Il pleuvait sur Paris, ce dimanche, comme il pleuvait sur Nantes dans la chanson, la ville avait le même teint blafard, un ciel gris et bas qui n’en finissait pas de pleurer l’été en allé.

 

Ce n’était pas la première fois que Yan Lianke (阎连科) venait à Paris, c’était même la cinquième, mais il n’avait guère mis le nez hors des salles de réunion avec les journalistes, son éditeur, ses traductrices… La pluie ne semblait guère le gêner, il semblait jouir d’une liberté octroyée parce

que c’était dimanche, que le dimanche est encore le jour du seigneur, d’ailleurs il écrit ainsi : deux heures le matin, pendant vingt jours, à la main, puis il se repose, comme le seigneur, il regarde et il voit que c’est bien…看着是好的 alors il continue.

 

Mais, quand il commence à écrire, c’est poussé par une

 

Yan Lianke à Paris, le 14 octobre 2012

 (photo Zhang Xiaoqiu)

impérieuse nécessité, parce qu’il a trouvé un sujet, ou plutôt parce qu’un sujet l’a trouvé, comme il dit, et qu’il faut lui donner forme (是现实选择了我必须写什么).

 

Les quatre livres, genèse

 

S’il écrit vite, c’est qu’il a déjà le texte tout prêt dans la tête, comme Mozart écrivant les partitions de ses symphonies, pratiquement sans ratures.

 

Son dernier opus, « Les quatre livres » (《四书》), est certainement celui de ses livres qui a eu la plus longue gestation. Il la fait remonter à 1990. Cette année-là, il était encore à l’armée ; l’un de ses camarades qui avait été envoyé patrouiller dans le Gansu en revint avec un récit macabre : ils avaient découvert par hasard des os dans le sable, des os humains. Après enquête, il s’était avéré qu’il s’agissait de restes mal enterrés de détenus des camps de « rééducation » qui avaient été installés là après la campagne anti-droitière de 1958 ; la plupart des intellectuels détenus là étaient morts de faim pendant la Grande Famine entraînée par le Grand Bond en avant

 

Le sujet était totalement tabou, que ce soit la persécution des intellectuels ou la famine elle-même. Il l’est toujours. Il aura fallu vingt ans pour que le sujet mûrisse, et que Yan Lianke se sente capable d’en faire un livre. Il l’écrira alors très vite, en cinq mois, fiévreusement. Mais il aura fallu pour cela une prise de conscience. Et une rupture qui marque un tournant dans sa création.

Travail à faire:
1) Pouvez-vous recopier à l'identique le passage de l'extrait sur Yan Lianke qui s'ouvre sur les mots contenant "que c’était dimanche, que" et se clôt sur "donner forme (是现实选择了我必须写什么)." ?
2) Répondez à ces questions sur l'extrait sur Yan Lianke :
(a) Combien de fois Yan Lianke était-il déjà venu à Paris, en comptant cette visite ?
(b) À quelle année remonte la gestation des « Quatre livres » ?
(c) En combien de temps Yan Lianke a-t-il écrit ce livre ?
3) Selon l'extrait sur Yan Lianke, pourquoi l'écrivain écrit-il vite ?
Les lignes forment un matériau distinct de l'extrait sur Yan Lianke.

[Enregistrements issus d'une collecte de données]
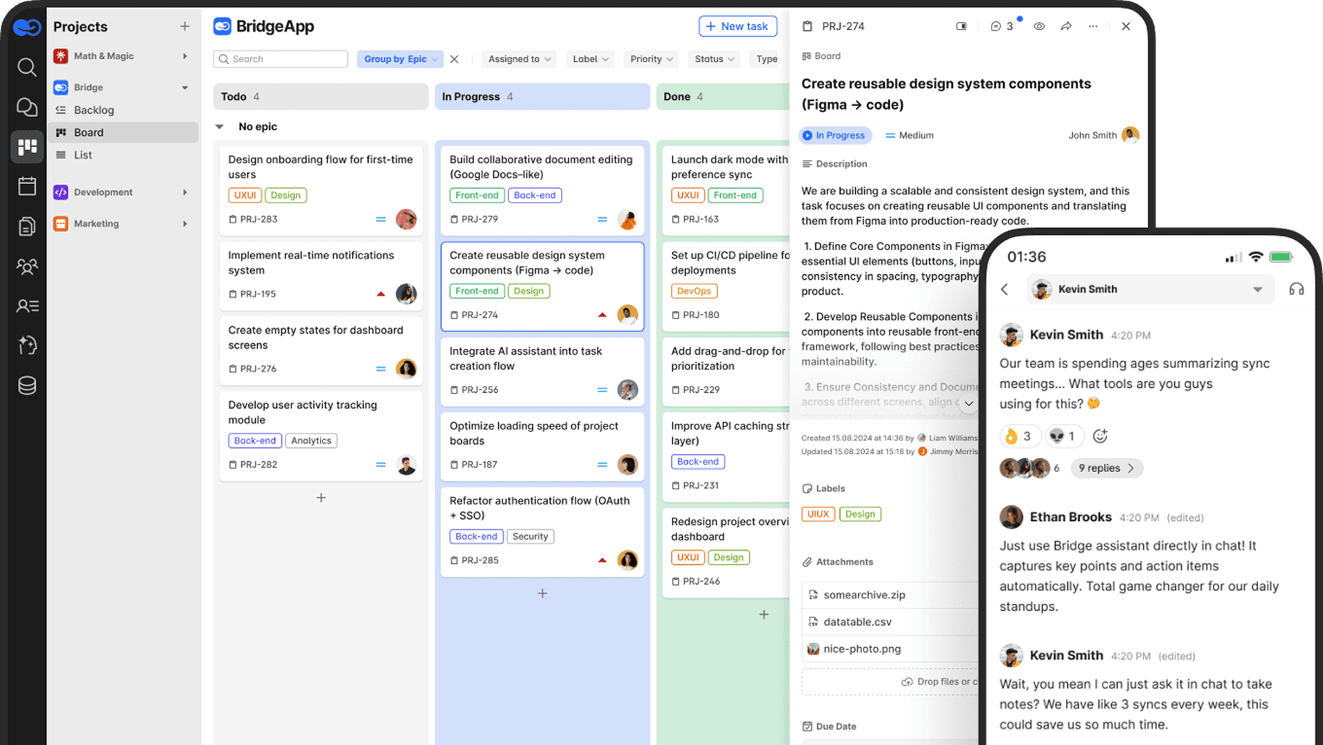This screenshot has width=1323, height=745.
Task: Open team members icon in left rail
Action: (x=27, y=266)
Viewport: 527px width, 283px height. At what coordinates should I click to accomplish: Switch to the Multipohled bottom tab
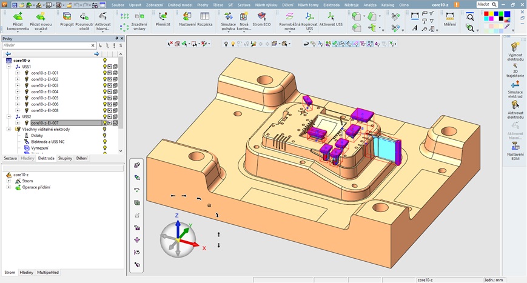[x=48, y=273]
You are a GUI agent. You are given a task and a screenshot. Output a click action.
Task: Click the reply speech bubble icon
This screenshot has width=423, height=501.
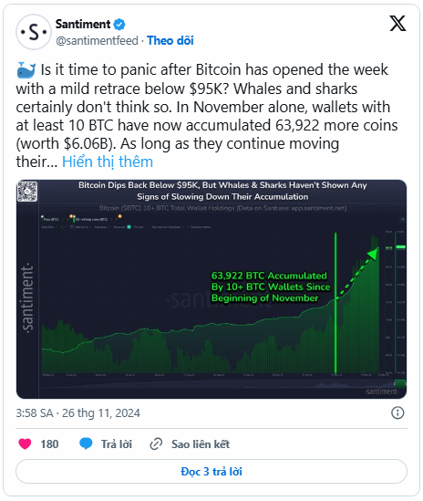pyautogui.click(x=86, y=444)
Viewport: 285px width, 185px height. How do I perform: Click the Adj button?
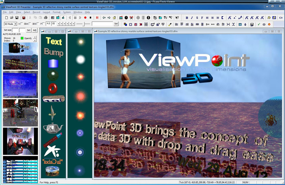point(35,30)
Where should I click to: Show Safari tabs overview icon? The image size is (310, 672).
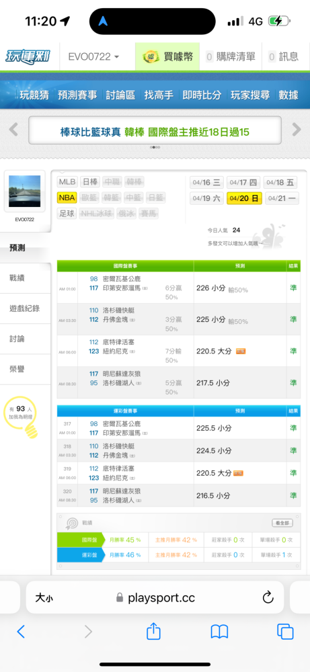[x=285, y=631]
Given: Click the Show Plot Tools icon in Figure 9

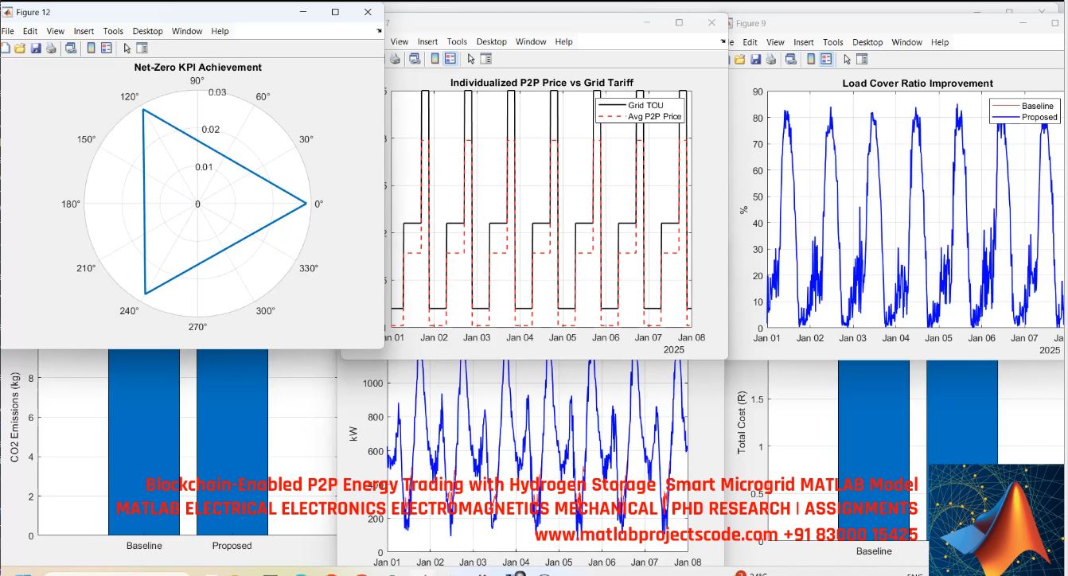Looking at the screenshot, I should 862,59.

Réponses détaillées:
1)
que c’était dimanche, que le dimanche est encore le jour du seigneur, d’ailleurs il écrit ainsi : deux heures le matin, pendant vingt jours, à la main, puis il se repose, comme le seigneur, il regarde et il voit que c’est bien…看着是好的 alors il continue.

 

Mais, quand il commence à écrire, c’est poussé par une

 

Yan Lianke à Paris, le 14 octobre 2012

 (photo Zhang Xiaoqiu)

impérieuse nécessité, parce qu’il a trouvé un sujet, ou plutôt parce qu’un sujet l’a trouvé, comme il dit, et qu’il faut lui donner forme (是现实选择了我必须写什么).

2)
(a) C'était sa cinquième venue à Paris.
(b) Elle remonte à 1990.
(c) Il l'a écrit en cinq mois.

3) Il écrit vite parce qu'il a déjà le texte tout prêt dans la tête. L'extrait le compare à Mozart écrivant les partitions de ses symphonies, pratiquement sans ratures.